Edit

Share via


Secure traffic between pods with network policies in Azure Kubernetes Service (AKS)

Important

Support for Azure Network Policy Manager (NPM) on Windows nodes in AKS ends on September 30, 2026.

This change applies only to customers already onboarded to NPM. Subscriptions that aren't registered with this feature will no longer be able to onboard. Existing onboarded customers can continue using NPM until the end-of-support date.

To ensure your setup continues to receive support, security updates, and deployment compatibility, explore alternative options like Network Security Groups (NSGs) on the node level or open-source tools like Project Calico.

Important

Support for Azure Network Policy Manager (NPM) on Linux nodes in AKS ends on September 30, 2026.

To avoid service disruptions, you need to migrate AKS clusters running Linux nodes from NPM to Cilium Network Policy by the end-of-support date.

Important

Support for kubenet networking on AKS clusters ends on March 31, 2028.

To avoid service disruptions, you need to upgrade to Azure Container Networking Interface (CNI) Overlay by the end-of-support date.

Install a network policy engine and create Kubernetes network policies to control the flow of traffic between pods in AKS clusters.

Overview of network policy

By default, all pods in an AKS cluster can send and receive traffic without limitations. To improve security, you can define rules that control the flow of traffic.

Network policy is a Kubernetes specification that defines access policies for communication between pods. When you use network policies, you define an ordered set of rules to send and receive traffic. You apply the rules to a collection of pods that match one or more label selectors.

You define the network policy rules as YAML manifests, and you can include them in wider manifests that also create a deployment or service.

Network policy options in AKS

Azure provides three network policy engines for enforcing network policies:

  • Cilium (for AKS clusters using Azure CNI Powered by Cilium)
  • Azure Network Policy Manager (NPM)
  • Calico (an open-source network and network security solution founded by Tigera)

We recommend using Cilium. Cilium enforces network policy on the traffic using Linux Berkeley Packet Filter (BPF), which is more efficient than IPTables.

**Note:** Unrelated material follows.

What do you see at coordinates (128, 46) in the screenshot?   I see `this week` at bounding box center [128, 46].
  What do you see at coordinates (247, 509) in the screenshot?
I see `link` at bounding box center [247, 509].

To enforce the specified policies, Azure NPM uses IPTables for Linux and Host Network Service (HNS) ACLPolicies for Windows. Policies are translated into sets of allowed and disallowed IP pairs. These pairs are then programmed as IPTable or HNS ACLPolicy filter rules.

Differences between network policy engines: Cilium, Azure NPM, and Calico

Network policy engine Supported platforms Supported networking options Kubernetes specification compliance Other features Support
Cilium Linux Azure CNI Supports all policy types FQDN, L3/4, L7 Azure support and engineering team
Azure NPM Linux, Windows Server 2022 Azure CNI Supports all policy types N/A Azure support and engineering team
Calico Linux, Windows Server 2019, Windows Server 2022 Azure CNI (Linux, Windows Server 2019, Windows Server 2022) and kubenet (Linux) Supports all policy types While Calico has many features that AKS doesn't block, AKS doesn't test or support them. For more information, see Calico Network Policy issue. Azure support and engineering team

Azure Network Policy Manager limitations (Linux)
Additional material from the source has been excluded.